What is linked data?
Linked data is a novel approach to publishing information on the World Wide Web in such a way that machines can both understand it, and link it to other data.
A good analogy is that data can be linked in the same way that web pages are linked. But rather than a page containing links, the actual data itself has links and points to other data.
This approach has led to the creation of a new Web of Data that is made of large interlinked databases, for example DBPedia and Europeana . The LinkedUp project is a good example of this in the higher education sector.
What does your role involve?
My role is to develop and maintain the Linked Open Data platform for The Open University. You can view this at data.open.ac.uk.
It’s worth mentioning that The Open University was the first academic institution in the UK to have a linked open data platform, and to be part of the Web of Data.
Of course, I work on the MK Data Hub too; managing the way information is catalogued, shared and linked.
What are you working on right now?
Right now, I’m researching methods to organise the policies and processes that relate to data in the MK Data Hub so that it’s computable or, in more simple terms, manageable.

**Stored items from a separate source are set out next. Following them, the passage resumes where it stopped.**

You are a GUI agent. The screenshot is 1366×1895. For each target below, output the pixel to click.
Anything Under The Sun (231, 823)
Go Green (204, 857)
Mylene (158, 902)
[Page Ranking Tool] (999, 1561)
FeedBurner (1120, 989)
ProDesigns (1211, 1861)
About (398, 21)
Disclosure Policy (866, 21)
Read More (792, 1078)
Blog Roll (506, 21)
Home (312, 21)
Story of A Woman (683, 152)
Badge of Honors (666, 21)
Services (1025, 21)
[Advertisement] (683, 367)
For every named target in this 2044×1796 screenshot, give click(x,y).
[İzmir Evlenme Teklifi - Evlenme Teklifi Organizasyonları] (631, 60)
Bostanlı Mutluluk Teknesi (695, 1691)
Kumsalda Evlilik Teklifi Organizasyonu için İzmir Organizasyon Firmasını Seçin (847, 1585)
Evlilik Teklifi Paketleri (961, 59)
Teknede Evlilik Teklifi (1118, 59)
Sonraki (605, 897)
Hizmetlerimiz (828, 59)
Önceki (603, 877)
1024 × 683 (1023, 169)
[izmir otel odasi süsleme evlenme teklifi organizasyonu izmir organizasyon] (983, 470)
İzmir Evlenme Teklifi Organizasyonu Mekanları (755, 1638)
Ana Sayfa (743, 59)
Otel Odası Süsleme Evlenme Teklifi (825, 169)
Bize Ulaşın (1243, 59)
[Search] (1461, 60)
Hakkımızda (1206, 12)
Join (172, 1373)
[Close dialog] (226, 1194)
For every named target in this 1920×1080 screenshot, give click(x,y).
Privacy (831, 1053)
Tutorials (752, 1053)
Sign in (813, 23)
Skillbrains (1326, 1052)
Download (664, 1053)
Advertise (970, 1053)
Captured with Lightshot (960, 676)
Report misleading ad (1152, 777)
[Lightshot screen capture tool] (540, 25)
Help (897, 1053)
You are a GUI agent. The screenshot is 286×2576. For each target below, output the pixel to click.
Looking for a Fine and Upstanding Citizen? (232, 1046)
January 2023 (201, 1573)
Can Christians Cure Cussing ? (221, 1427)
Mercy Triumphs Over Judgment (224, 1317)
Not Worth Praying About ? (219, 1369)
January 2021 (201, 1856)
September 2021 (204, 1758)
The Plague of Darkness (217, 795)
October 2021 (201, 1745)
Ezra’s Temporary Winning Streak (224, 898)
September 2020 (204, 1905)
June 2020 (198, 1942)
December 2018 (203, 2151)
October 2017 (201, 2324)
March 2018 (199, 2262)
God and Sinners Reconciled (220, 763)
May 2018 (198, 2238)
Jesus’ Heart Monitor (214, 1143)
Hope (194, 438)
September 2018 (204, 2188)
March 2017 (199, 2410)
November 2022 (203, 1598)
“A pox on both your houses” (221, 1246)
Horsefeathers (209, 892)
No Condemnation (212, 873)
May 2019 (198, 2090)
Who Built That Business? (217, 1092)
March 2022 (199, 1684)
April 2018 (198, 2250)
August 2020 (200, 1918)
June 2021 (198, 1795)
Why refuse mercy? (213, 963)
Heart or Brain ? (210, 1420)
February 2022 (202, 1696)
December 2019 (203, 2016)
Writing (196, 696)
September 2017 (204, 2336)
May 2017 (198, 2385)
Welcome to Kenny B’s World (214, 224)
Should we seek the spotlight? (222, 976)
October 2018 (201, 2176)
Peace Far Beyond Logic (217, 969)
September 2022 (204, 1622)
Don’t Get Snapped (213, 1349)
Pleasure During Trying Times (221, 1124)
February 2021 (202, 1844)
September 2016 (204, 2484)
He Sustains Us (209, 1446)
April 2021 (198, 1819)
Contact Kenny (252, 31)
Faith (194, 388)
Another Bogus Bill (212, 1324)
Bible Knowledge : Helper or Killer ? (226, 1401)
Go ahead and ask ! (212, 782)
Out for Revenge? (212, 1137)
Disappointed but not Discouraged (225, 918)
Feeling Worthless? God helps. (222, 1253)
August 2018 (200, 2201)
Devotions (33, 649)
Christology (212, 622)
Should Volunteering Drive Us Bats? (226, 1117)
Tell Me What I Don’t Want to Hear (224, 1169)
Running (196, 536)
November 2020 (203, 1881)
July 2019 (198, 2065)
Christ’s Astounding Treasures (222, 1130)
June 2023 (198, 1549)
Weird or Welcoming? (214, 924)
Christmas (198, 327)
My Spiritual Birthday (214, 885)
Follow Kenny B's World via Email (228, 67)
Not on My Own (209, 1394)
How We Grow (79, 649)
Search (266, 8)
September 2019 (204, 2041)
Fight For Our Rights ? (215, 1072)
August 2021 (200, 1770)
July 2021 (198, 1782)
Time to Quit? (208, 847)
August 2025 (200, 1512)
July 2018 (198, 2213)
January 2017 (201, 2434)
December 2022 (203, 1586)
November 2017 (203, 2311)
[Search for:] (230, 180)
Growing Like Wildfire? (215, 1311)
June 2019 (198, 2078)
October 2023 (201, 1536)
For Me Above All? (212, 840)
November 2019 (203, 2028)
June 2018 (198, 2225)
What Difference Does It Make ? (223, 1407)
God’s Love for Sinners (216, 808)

There’s a lot of data coming in and out of the MK Data Hub. All the data is open, but in some cases there are certain policies that people need to adhere to.
We need to publish data licensing information so that users understand what they’re allowed to do with the data, and how licensing might affect what they are able to develop with it.
For example, you could use the data but not in a commercial setting. Or you could use the data, but you may need to minimise it to remove private information.
Why is this work important?
Supporting users in understanding how policies can affect their systems is hugely important.
If we don’t overcome the licensing and policy issues surrounding data, than then users won’t be able to benefit from it—whether that’s valuable insights or the building blocks for developers to work with.
It’s essentially about building trust, which is integral part of data sharing. No-one’s going to share data if they can’t be certain that users will respect their rules around its use.
Data governance is key in both safeguarding the data and building trust, so that we can all continue to benefit from the ever-increasing amount of information now available to us.